> Entries shown
>> Begin

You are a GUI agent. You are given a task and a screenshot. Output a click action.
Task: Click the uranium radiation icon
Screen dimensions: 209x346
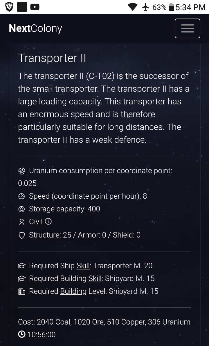tap(22, 171)
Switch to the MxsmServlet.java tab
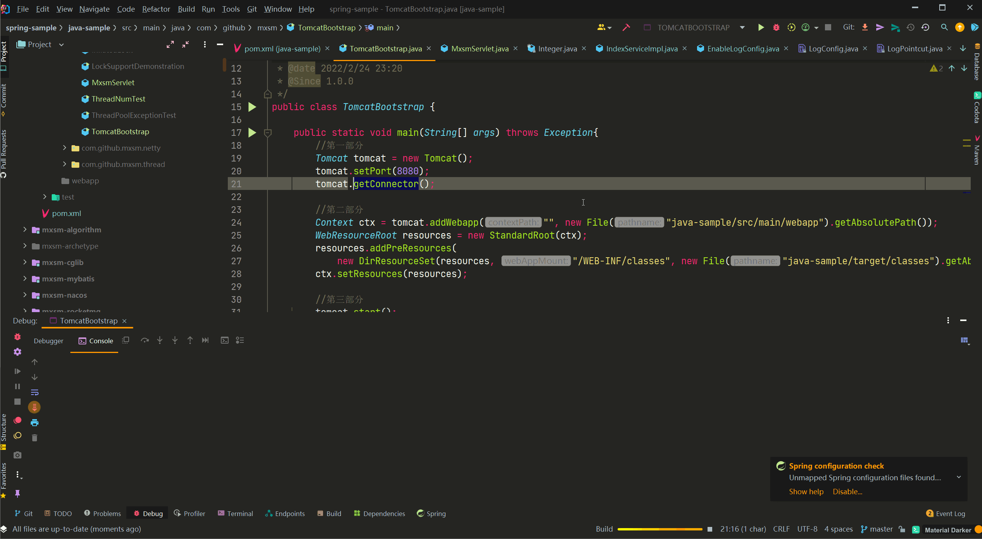Screen dimensions: 982x539 point(479,49)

>> End

> Exercise
Present every line of the rows above as a numbered list, skipping blank lines and leaving the pictures out.

> Response to this exercise
1. You are a GUI agent. You are given a task and a screenshot. Output a click action.
2. Task: Click the uranium radiation icon
3. Screen dimensions: 209x346
4. tap(22, 171)
5. Switch to the MxsmServlet.java tab
6. Screen dimensions: 982x539 point(479,49)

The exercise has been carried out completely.